The Liberia Telecommunications Authority (LTA) says its latest move to regulate the GSM companies operating in Liberia by introducing a new tariff regime is to enable operators have the capacity to reinvest in the local telecom sector.
The clarification, made by LTA commissioner Israel Akinsanya, comes in the wake of concerns in some quarters of the Liberian society that the government was ‘pressuring’ the companies about their respective “three-day unlimited call” packages which the fierce competitive service providers, Orange (then Cellcom GSM) and Lone Star-MTN, started in 2012.
Akinsanya told a Ministry of Information press briefing Thursday that in accordance with the Telecommunication Law of 2012, the LTA does not intend to put an end to the “three-day unlimited call” packages as speculated; but wants to ensure that the telecom companies do not sell telephone calls and internet data below the cost price “which they are doing now by offering unlimited calls.”
Consequently, the LTA, working with both Orange and MTN, has calculated that the cost for one minute of telephone call be 0.0156 cents, and cost for one megabyte of internet data, 0.218 cents, adding that this regulatory framework will stabilize the market by next year.
The regulator says this “minimum” price will still allow for both GSM companies to offer three-day promotional packages, and that consumers will [not] experience any big change.
On-net call (an internal call cost levied by either GSM company) which was charged 14 US cents in 2014, is now below one cent, he said.
The situation is said to be a blow to the companies to the extent that they have shut down about 200 transmission sites (towers) in rural areas at the detriment of locals, many of whom spend more money on transportation in their bid to get to nearby network coverage areas to make phone calls.
Commissioner Akinsanya said that the LTA, in the beginning of the cheap calls and data promotion, in 2012, was happy for consumers, but the ‘war’ (heated competition) between Orange and MTN has become so destructive trade-wise, with each company trying to drive the other out of the market.

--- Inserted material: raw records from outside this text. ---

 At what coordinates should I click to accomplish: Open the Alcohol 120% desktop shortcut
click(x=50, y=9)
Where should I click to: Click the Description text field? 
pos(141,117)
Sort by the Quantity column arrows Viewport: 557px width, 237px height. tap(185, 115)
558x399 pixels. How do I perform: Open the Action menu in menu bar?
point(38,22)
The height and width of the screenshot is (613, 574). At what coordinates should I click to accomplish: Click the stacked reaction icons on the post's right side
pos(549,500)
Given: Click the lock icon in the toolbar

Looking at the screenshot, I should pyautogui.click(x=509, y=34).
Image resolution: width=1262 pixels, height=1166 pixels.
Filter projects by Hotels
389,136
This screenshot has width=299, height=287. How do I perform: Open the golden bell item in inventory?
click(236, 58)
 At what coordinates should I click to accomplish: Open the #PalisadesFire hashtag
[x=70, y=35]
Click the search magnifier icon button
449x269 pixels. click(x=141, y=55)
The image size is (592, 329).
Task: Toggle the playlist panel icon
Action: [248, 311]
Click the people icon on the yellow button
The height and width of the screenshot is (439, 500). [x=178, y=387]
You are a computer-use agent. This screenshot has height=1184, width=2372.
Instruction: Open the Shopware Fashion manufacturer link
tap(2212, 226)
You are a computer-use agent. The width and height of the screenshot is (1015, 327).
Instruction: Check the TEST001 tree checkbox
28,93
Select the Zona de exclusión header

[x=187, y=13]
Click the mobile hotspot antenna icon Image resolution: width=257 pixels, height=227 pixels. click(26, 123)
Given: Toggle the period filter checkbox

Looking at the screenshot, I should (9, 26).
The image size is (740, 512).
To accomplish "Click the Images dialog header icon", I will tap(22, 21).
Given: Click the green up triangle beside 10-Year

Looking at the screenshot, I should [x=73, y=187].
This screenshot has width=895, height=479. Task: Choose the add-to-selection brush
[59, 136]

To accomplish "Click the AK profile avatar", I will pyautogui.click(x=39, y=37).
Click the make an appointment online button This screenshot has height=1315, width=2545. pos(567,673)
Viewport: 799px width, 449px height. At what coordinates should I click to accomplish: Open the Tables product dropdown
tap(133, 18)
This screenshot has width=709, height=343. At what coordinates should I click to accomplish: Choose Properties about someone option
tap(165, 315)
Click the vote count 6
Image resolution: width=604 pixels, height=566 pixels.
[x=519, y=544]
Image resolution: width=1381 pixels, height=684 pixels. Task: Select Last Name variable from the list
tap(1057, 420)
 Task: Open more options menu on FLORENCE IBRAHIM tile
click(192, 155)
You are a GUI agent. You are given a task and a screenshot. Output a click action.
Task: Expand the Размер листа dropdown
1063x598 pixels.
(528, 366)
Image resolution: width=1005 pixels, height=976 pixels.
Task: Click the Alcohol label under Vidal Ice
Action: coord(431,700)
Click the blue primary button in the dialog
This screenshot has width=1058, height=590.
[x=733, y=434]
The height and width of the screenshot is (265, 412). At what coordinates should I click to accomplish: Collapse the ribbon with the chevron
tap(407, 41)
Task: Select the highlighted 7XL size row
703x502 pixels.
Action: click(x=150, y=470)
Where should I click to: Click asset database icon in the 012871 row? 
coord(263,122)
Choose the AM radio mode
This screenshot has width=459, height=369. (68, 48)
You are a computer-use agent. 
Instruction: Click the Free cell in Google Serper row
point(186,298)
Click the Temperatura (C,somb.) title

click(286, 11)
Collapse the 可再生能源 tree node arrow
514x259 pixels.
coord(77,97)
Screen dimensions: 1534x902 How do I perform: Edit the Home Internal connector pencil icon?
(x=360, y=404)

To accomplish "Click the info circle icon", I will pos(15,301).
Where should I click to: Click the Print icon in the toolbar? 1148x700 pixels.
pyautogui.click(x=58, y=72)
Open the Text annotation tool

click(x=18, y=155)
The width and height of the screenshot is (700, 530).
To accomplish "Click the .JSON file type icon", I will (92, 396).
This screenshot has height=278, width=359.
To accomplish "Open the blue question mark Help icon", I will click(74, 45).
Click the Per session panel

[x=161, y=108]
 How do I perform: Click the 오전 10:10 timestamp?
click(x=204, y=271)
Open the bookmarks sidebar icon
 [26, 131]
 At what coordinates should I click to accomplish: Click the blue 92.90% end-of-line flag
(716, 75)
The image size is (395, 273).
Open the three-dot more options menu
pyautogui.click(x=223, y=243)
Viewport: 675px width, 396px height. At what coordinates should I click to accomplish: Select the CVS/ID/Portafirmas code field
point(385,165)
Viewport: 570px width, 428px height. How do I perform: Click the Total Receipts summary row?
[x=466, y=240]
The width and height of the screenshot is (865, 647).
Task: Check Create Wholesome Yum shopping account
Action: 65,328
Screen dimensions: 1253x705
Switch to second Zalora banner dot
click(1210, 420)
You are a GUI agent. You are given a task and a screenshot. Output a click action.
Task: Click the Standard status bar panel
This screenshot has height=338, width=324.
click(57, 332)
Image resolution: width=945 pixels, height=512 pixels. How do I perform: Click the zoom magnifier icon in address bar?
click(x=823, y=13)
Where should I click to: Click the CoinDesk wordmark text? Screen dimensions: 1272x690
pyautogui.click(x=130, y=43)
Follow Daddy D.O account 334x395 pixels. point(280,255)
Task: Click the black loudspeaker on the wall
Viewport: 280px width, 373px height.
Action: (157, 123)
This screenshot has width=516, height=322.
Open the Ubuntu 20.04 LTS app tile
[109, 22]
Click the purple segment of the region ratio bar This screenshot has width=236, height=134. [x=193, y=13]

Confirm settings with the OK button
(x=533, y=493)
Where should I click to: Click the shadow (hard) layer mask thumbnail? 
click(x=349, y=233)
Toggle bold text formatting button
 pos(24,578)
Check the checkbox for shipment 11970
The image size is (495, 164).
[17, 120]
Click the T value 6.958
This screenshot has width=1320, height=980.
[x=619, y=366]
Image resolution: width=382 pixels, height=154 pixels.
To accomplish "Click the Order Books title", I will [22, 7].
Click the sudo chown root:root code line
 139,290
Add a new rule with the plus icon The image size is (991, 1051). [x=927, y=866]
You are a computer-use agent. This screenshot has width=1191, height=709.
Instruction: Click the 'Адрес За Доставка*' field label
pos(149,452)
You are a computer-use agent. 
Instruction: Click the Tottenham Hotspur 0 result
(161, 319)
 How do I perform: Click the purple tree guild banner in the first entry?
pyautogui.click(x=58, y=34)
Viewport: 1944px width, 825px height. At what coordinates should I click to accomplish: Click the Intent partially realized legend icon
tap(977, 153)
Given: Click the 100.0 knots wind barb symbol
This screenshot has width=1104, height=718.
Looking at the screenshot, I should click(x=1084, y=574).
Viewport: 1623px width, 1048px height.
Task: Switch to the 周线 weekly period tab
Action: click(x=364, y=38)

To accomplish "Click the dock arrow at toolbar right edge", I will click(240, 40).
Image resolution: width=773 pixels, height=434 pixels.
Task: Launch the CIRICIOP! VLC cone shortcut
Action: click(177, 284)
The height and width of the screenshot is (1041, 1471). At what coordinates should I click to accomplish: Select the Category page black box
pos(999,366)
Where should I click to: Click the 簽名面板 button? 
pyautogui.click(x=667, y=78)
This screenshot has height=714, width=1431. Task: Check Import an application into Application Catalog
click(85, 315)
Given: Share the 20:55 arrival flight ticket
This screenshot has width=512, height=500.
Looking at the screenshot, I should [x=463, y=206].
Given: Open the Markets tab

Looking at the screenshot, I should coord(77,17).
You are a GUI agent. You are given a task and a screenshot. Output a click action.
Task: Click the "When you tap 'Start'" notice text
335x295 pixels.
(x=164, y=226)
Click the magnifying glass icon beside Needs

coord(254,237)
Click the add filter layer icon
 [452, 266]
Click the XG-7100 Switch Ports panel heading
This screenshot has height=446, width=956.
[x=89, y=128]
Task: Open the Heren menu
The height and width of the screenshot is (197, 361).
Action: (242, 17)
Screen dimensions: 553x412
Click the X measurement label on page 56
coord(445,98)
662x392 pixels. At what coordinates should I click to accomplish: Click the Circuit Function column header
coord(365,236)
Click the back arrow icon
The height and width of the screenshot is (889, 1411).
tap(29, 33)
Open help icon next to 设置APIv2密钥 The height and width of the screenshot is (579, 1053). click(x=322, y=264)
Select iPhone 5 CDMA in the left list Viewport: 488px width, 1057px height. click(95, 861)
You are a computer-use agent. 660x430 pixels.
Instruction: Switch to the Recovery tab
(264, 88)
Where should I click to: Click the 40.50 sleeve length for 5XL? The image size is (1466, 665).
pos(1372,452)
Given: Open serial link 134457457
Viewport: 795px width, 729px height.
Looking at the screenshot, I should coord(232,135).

“Both companies are selling calls and data below their cost price and are losing money but neither Orange nor MTN wants to surrender,” said Akinsanya.
He noted that the telecom sector was one of the largest areas of revenue generation for the country, so when it loses money, GSM companies pay less taxes to government for schools, hospitals, roads, and other development programs, something which could hurt the population more than a call and data spree.
The LTA has warned that if the price war continues, either of the two GSM firms will be forced off the market and Liberia will return to the era of monopoly when SIM cards were sold at US$65 and one company could charge any price at will.
Among several other ‘negative’ economic effects cited by the LTA official, the scramble over market between the two companies between 2014 and 2017, led to Liberia losing US$49 million, lamenting that this money could have opened farm-to-market roads, put medicine in the clinics and bring books to the schools.